━━ Selection

Two of the pitfalls of dotcoms worldwide were: one, expensive marketing seeing some of its most ostentatious displays in Super Bowl exposures; two, a revenue model fixated on ‘eyeballs.’ Venture Capital thus went down the drain.
Chikka on the other hand found a sustainable revenue model -- in the mobile use of its service, with subscribers accustomed to paying for a communications utility.
Chikka’s insistence on the inter-operability of its services has been an important factor. They marched into town at a time the ethos among applications providers was to align with one mobile operator, exclusively.
"The belief was that this assured successful business," said Mendiola.
When Chikka Text Messenger subsequently connected to subscribers of Globe Telecom, it was met with cheers by the whole community.
As for competitors, "they would brand us heretics," according to Mendiola.
Thus enabled Chikka to survive where many didn’t have the foresight. Over 40 million have since registered to use the service. In the first half of 2008, it signed up 5.25 million new members to the Chikka Text Messenger community alone.
Thus enabled Chikka to spur a whole mobile applications development industry around Philippine telcos, at first. Today, its mobile messaging innovations are in popular use in over ten countries including the US, Japan, India, UK, Spain, Thailand, Indonesia, Hongkong and Singapore and as far as Latin America in markets as unique as Peru.
Chikka also holds one of the most formidable portfolio of patents around its messaging solutions. According to Mendiola, the company invests in patents whenever resultant technologies are deemed innovations and whenever their applications posed huge commercial potential.
Internet Renaissance
As Chikka persists, connecting more and more communities worldwide, so has The Valley been resurgent. And how.
"It’s a Google world. Yahoo is Yahoo. The web 2.0, social networking, and user-generated content (UGC) movements are empowering ordinary folk in a more profound way than we think," according Mendiola.

━━━━
━━ Task data

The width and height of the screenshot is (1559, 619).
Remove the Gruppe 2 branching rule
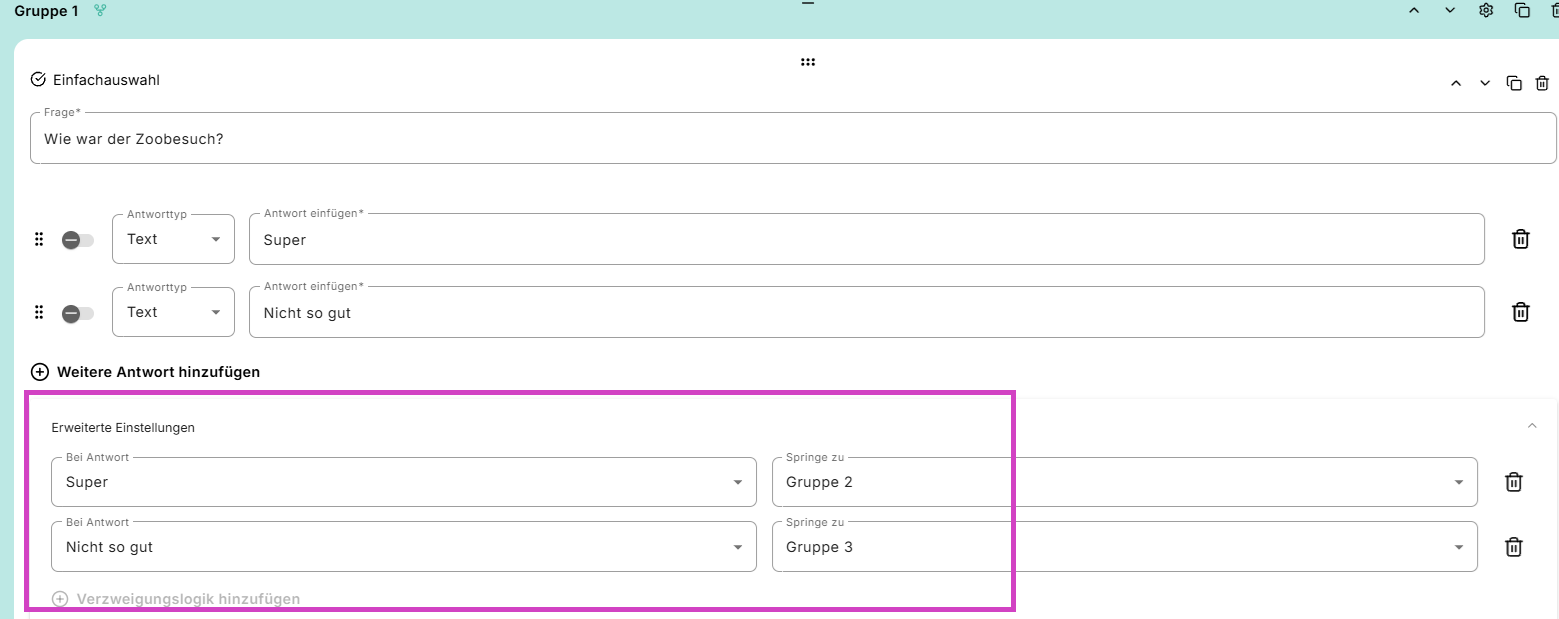click(x=1514, y=482)
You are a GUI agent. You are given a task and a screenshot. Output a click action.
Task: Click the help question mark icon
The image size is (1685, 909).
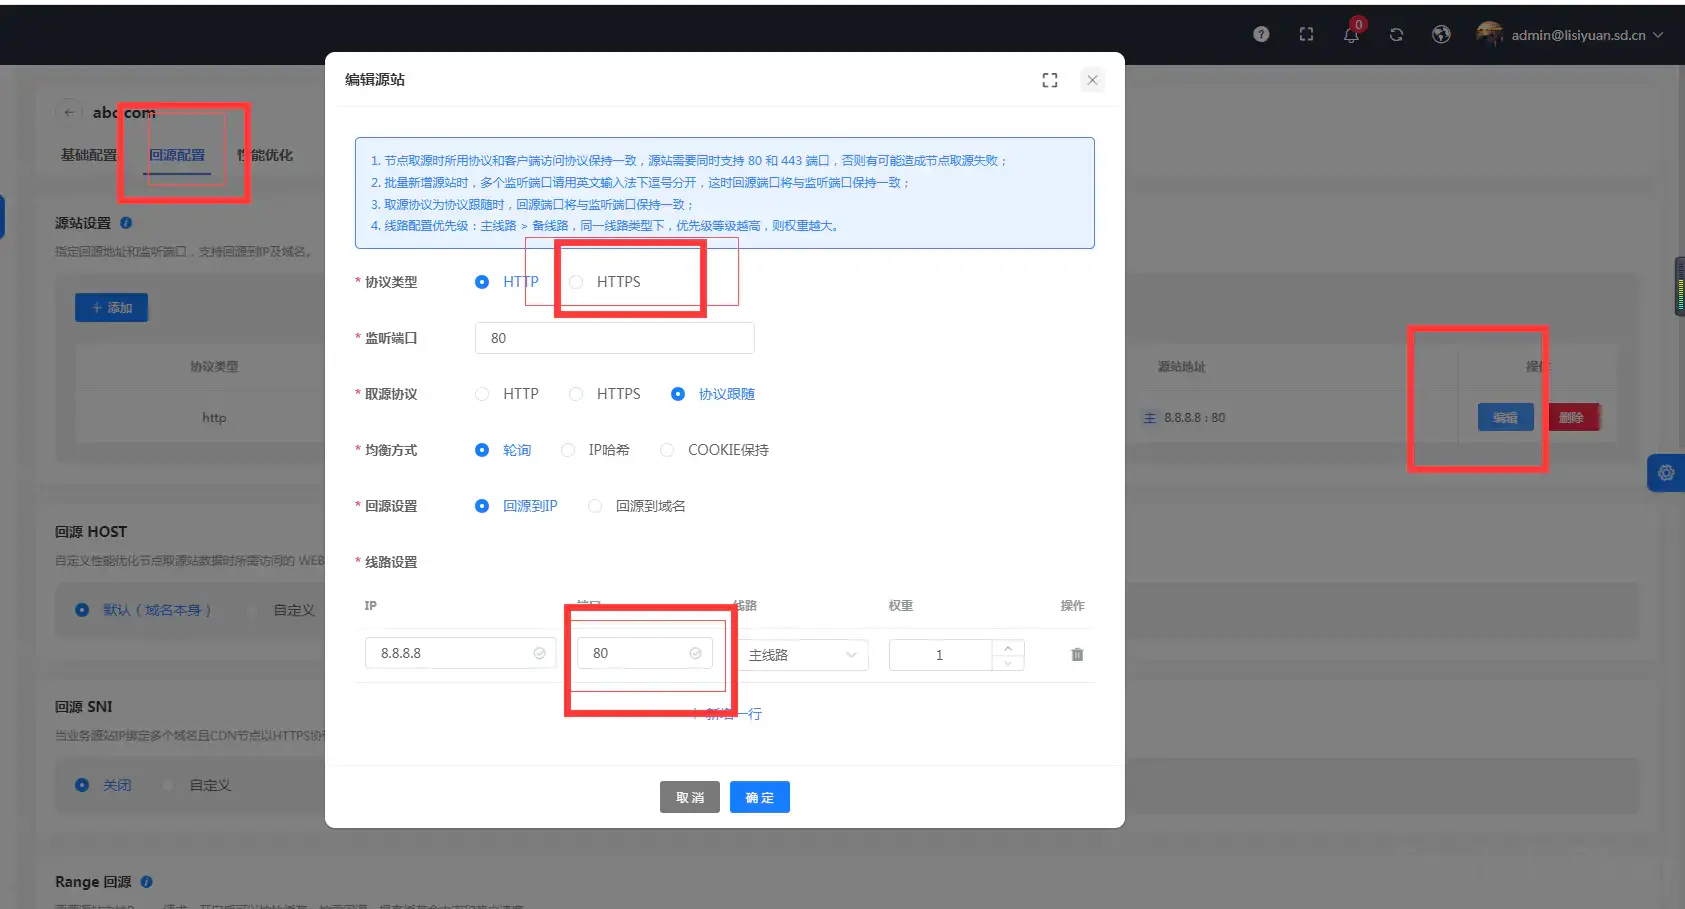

━━━━

Your tasks:
**1.** Update the passage about Chikka from "Chikka on the" up to and including "mobile operator, exclusively.", putting "mobile carrier" in place of "mobile operator".
**2.** Reproduce the records from the line with "You are a GUI" up to and including the end of the records, leaving the pictures out of your answer.
The records have no connection to the passage about Chikka.

Answer list:
**1.**
Chikka on the other hand found a sustainable revenue model -- in the mobile use of its service, with subscribers accustomed to paying for a communications utility.
Chikka’s insistence on the inter-operability of its services has been an important factor. They marched into town at a time the ethos among applications providers was to align with one mobile carrier, exclusively.

**2.**
You are a GUI agent. You are given a task and a screenshot. Output a click action.
Task: Click the help question mark icon
The image size is (1685, 909).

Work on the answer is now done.